Records provided:
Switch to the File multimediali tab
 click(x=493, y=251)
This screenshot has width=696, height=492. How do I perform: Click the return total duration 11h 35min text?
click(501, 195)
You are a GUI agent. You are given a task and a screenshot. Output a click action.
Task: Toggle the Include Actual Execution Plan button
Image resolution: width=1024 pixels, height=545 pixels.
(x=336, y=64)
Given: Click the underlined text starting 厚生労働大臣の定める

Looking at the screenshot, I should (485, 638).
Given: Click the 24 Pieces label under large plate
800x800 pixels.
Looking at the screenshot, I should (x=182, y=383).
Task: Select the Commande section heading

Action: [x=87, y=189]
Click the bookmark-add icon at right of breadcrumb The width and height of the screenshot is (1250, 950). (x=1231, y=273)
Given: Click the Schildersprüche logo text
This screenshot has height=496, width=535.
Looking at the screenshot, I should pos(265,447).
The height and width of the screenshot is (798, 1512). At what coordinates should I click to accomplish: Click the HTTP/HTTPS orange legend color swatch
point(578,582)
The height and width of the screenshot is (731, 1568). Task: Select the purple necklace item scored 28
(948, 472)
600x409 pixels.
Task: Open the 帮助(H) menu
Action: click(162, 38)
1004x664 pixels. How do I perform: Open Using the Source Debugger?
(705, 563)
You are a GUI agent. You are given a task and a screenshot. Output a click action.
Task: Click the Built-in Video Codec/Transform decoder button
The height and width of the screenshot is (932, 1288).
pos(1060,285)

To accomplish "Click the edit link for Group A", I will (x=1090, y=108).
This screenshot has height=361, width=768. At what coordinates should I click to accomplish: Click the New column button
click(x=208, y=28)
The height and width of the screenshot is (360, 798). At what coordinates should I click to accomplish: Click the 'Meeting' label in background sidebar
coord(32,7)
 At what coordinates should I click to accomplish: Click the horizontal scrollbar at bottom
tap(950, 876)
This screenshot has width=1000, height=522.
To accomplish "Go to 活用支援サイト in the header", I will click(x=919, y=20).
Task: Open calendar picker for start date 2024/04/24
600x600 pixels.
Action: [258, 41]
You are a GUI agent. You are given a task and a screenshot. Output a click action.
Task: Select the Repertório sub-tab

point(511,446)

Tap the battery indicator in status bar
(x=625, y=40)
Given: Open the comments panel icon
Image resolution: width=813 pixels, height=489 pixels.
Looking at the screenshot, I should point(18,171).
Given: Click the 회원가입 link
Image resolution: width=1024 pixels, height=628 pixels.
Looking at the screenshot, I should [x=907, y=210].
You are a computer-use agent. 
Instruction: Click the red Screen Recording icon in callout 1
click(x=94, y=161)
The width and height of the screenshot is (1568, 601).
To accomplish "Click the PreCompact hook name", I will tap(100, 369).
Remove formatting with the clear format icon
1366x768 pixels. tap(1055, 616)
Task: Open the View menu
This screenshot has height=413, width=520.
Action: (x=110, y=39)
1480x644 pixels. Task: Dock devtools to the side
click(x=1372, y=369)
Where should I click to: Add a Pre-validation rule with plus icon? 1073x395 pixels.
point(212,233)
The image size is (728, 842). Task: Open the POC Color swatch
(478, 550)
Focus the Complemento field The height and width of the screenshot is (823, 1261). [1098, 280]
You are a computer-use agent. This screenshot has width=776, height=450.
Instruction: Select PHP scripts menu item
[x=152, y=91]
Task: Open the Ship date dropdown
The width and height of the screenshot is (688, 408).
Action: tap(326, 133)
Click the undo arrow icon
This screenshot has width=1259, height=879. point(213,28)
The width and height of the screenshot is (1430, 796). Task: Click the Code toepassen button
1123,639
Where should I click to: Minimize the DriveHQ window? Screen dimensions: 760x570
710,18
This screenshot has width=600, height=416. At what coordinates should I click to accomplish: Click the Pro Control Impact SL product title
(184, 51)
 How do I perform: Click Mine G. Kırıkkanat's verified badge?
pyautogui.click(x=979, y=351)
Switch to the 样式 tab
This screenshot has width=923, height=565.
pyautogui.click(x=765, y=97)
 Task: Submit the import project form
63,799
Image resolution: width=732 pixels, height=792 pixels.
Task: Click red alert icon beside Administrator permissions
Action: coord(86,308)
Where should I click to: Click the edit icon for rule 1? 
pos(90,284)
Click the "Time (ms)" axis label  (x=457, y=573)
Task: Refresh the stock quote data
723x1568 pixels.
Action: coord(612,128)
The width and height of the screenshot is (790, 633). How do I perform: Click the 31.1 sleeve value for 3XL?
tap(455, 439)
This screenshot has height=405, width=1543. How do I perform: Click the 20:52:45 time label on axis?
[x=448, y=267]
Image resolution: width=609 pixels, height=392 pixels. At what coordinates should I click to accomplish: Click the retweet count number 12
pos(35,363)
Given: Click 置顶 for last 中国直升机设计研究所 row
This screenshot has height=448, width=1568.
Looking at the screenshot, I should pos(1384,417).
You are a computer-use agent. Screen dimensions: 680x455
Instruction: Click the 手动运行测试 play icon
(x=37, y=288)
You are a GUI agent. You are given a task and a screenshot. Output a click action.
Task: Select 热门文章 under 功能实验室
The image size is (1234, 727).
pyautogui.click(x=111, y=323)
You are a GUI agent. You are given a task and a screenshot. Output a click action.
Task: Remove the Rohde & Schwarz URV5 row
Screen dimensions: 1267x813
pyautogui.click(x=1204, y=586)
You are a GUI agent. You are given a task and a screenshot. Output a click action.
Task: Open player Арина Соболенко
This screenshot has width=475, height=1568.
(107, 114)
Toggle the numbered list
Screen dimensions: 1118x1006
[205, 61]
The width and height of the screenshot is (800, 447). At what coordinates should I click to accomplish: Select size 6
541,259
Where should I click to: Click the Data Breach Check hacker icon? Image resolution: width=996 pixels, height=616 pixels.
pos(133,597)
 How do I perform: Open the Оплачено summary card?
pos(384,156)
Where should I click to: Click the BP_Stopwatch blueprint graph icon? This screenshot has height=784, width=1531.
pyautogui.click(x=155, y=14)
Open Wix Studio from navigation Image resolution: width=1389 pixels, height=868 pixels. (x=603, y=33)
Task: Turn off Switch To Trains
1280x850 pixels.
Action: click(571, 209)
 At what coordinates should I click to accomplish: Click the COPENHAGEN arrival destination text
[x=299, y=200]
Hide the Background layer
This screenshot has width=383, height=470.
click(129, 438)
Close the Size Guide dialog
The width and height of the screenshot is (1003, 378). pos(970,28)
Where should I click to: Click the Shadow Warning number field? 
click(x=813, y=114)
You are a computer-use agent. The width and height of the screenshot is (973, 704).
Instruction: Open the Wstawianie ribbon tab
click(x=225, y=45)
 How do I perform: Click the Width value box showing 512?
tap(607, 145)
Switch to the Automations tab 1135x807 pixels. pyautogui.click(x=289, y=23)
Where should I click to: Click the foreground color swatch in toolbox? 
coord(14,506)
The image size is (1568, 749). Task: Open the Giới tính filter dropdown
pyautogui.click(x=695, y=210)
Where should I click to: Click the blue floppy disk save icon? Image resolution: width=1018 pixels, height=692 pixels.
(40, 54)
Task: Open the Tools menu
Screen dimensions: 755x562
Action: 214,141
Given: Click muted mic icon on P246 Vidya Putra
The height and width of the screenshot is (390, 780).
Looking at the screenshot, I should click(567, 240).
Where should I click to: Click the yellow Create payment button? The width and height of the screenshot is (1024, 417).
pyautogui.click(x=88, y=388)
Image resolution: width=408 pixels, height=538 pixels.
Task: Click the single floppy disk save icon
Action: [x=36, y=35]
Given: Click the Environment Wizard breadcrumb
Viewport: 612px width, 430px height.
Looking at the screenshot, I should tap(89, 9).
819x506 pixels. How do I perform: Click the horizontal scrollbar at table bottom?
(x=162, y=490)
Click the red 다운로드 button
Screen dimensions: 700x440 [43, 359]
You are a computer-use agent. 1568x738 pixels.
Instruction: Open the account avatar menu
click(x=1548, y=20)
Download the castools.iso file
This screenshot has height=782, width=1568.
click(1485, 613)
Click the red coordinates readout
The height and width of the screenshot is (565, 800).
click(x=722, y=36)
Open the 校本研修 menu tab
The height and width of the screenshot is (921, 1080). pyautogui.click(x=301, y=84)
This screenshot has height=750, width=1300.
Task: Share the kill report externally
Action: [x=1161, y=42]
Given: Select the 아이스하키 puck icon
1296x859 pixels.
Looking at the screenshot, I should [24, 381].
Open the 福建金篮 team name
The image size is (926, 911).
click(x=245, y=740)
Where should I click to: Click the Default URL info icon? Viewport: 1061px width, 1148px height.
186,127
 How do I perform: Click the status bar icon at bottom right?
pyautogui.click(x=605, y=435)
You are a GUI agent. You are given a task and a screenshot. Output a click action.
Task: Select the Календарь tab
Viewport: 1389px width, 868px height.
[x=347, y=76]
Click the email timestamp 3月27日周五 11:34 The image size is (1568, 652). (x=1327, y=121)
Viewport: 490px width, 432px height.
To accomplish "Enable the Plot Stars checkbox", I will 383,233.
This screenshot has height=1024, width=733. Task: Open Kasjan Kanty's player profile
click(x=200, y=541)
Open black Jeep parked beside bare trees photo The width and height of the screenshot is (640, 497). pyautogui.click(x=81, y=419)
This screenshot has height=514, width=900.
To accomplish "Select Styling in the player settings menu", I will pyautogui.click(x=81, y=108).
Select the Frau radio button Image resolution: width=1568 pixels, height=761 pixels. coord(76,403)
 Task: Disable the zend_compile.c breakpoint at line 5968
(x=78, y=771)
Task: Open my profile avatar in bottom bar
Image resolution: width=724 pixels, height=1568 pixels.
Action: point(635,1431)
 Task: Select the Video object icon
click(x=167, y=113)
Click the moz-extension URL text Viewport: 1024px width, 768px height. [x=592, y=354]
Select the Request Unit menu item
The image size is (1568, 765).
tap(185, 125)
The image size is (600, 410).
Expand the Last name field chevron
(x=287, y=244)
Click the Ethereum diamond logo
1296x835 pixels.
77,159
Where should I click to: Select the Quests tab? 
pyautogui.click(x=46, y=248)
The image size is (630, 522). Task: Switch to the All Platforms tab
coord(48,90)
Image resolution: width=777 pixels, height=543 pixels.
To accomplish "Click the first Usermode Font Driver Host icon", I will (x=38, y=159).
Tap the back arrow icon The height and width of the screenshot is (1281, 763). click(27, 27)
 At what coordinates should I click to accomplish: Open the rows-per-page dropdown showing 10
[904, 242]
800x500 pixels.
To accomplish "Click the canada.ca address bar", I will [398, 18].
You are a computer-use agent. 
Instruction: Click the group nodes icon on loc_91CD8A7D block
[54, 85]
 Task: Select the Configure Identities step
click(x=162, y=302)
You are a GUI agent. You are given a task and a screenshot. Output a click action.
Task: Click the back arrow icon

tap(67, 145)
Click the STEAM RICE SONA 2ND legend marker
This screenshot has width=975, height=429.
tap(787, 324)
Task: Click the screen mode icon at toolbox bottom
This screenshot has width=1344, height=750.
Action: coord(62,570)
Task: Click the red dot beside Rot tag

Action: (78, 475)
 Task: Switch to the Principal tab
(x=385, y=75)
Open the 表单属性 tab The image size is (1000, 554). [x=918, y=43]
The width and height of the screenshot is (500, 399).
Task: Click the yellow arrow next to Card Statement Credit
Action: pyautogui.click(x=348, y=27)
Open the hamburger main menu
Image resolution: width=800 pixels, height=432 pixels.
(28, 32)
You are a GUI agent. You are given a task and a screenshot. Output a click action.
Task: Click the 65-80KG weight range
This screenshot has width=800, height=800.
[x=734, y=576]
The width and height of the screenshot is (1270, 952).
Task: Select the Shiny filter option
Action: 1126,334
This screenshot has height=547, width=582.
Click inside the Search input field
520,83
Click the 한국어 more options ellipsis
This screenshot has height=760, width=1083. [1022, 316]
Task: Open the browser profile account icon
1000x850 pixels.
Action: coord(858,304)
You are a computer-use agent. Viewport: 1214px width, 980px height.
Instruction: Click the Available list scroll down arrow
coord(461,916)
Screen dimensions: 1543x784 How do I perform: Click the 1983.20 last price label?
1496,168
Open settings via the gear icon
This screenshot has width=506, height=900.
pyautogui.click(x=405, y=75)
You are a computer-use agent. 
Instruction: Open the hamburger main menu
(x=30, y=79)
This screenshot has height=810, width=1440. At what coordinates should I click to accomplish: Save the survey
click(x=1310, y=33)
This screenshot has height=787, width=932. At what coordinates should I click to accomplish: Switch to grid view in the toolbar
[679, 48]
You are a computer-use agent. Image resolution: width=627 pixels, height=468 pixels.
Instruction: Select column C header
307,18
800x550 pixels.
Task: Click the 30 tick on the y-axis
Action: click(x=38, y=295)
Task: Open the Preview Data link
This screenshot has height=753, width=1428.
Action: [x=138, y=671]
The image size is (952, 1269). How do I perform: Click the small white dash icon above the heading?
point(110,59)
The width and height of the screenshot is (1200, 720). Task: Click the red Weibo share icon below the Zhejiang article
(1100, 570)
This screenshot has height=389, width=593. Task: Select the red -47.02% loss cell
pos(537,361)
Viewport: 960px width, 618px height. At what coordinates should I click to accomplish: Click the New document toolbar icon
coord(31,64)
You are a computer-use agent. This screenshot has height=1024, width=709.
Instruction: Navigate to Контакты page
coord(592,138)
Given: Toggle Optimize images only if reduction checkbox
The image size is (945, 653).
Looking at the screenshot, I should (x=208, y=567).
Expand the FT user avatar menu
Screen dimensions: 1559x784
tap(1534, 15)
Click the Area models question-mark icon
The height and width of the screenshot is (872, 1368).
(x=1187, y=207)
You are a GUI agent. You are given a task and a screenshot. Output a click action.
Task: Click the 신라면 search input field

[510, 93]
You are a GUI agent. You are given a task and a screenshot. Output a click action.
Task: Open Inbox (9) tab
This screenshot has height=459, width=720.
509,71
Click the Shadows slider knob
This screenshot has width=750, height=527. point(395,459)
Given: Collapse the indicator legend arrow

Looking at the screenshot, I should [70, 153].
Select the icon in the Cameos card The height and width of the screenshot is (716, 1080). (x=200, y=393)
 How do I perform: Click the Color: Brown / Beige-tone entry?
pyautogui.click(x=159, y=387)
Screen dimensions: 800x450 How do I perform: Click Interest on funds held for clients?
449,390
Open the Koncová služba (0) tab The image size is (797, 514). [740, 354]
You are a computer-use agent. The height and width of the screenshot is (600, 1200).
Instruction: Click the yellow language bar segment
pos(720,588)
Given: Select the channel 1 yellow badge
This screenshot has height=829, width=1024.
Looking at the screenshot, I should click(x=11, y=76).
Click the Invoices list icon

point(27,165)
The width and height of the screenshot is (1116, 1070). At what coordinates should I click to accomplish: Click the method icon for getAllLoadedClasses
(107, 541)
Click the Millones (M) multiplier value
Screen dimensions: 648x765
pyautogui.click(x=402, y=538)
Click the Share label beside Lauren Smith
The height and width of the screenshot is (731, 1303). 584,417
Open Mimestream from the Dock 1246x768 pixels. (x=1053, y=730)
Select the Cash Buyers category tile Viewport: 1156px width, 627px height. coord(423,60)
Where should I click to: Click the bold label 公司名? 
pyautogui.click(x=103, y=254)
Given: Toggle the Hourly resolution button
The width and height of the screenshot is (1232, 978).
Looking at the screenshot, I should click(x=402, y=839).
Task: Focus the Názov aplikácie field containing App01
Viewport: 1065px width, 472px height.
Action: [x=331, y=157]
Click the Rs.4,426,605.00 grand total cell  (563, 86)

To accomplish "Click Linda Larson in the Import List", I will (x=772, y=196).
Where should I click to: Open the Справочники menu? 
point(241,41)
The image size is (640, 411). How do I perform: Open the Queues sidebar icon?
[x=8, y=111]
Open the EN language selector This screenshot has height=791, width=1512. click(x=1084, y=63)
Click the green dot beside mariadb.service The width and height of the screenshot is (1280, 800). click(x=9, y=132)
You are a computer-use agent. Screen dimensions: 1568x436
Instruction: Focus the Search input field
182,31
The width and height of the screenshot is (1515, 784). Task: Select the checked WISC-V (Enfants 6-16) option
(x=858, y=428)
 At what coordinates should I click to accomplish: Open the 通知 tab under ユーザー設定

Your instructions:
Copy every line of the listing that contains the word "link".

Exercise response:
To accomplish "Click the edit link for Group A", I will (x=1090, y=108).
Given: Click the 회원가입 link
Task: Open the Preview Data link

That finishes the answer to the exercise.